Dead Man’s Fingers

It’s cold on Dartmoor but it’s always worth making it to Fingle Bridge. I’m looking forward to a pint in the pub later, but first it’s time to stride out.

Fingle Bridge - The Hall of Einar - photograph (c) David Bailey (not the)

There’s a fabulous fungus on this dead tree stump:

Dead Man's Fingers - Xylaria polymorpha - The Hall of Einar - photograph (c) David Bailey (not the)

It’s called Dead Man’s Fingers and produces a range of strange finger-like shapes, all rounded and black, protruding from stumps. It’s a special kind of fungus because it doesn’t break down the lignin or cellulose of the dead tree, but feeds upon the much easier to digest polysaccharides.

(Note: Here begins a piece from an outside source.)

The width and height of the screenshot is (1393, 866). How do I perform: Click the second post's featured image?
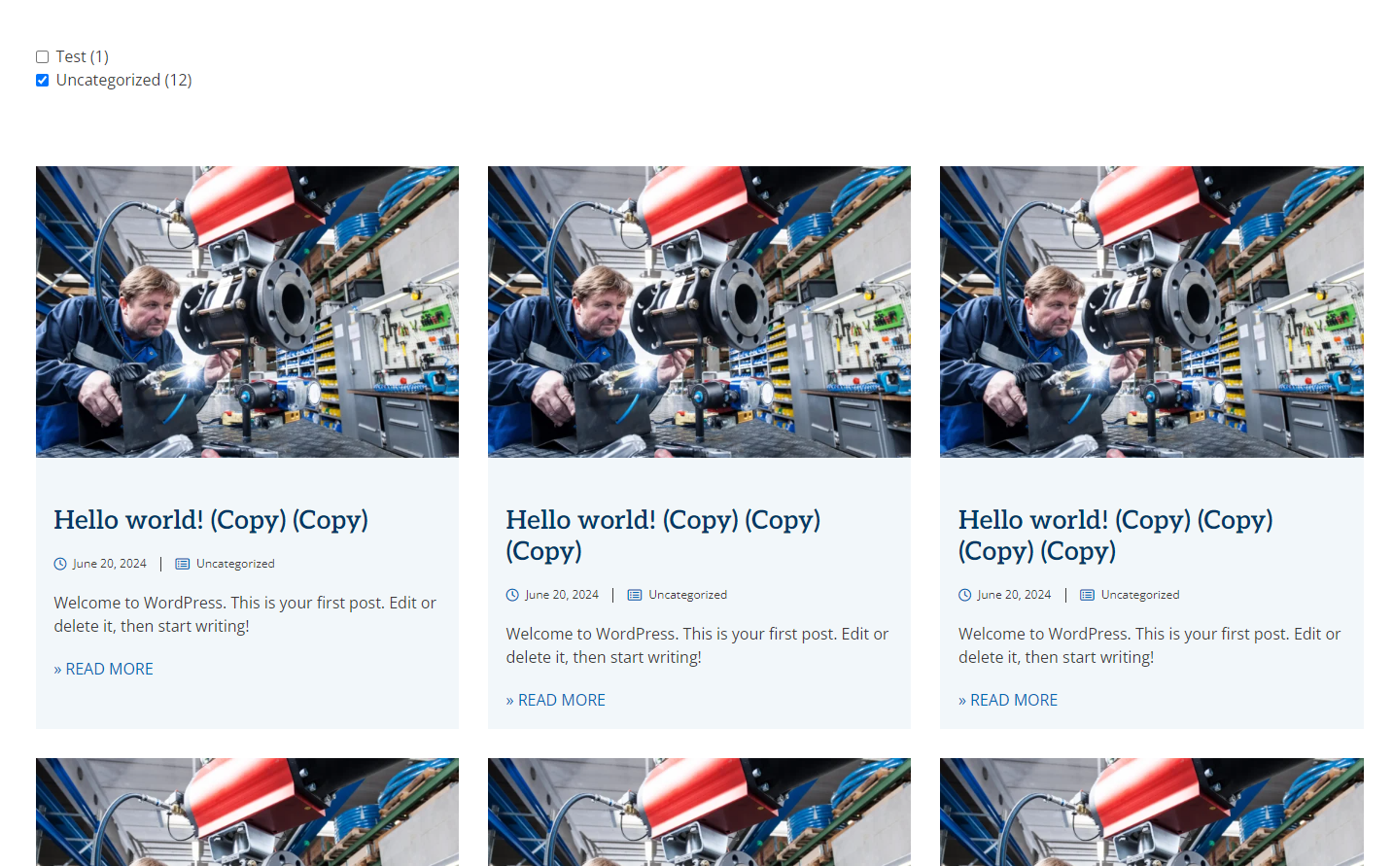pyautogui.click(x=699, y=312)
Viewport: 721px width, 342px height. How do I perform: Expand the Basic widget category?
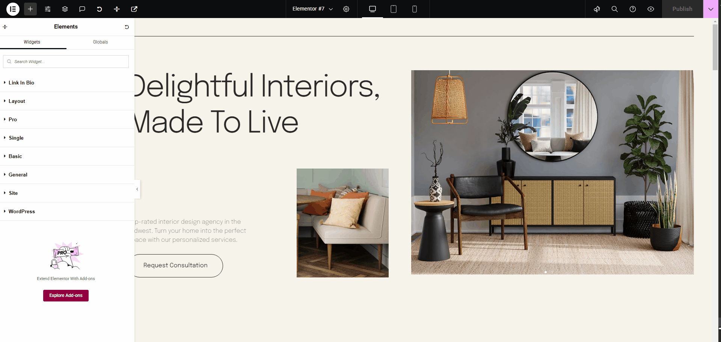click(67, 156)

Plants turn water and carbon dioxide gas into sugars by using sunlight. That’s the magic of photosynthesis, which sustains most life on Earth. They then join these sugars together into chains called polysaccharides. Poly means many and saccharide means sugar, so polysaccharides are ‘many sugars’ in a chain. One of the common polysaccharides is cellulose, which is the main plant fibre which makes up plant cell walls. Half of wood is cellulose, and cotton fibre is 90% cellulose. Cellulose is useful as the fibre in our diet and the clothes on our backs but we haven’t evolved the ability to digest it. You have to be a ruminant animal to do that, with a specialised stomach full of bacteria making a digestive soup inside your insides. Lignin adds strength and stiffness to plants and is found in wood and bark. It’s totally indigestible. Much of our coal deposits consist of lignin from plants.

I stumble back with a mind full of fungi, rotten trees, ruminants and coal deposits.

These Dead Man’s Fingers are taking the easy route and feeding on the simple to digest parts of a dead log. Who can blame them? Why bother with the effort of digesting a tricky meal when you can just eat something easy.

Back at the pub I look at the menu and decide to have the soup.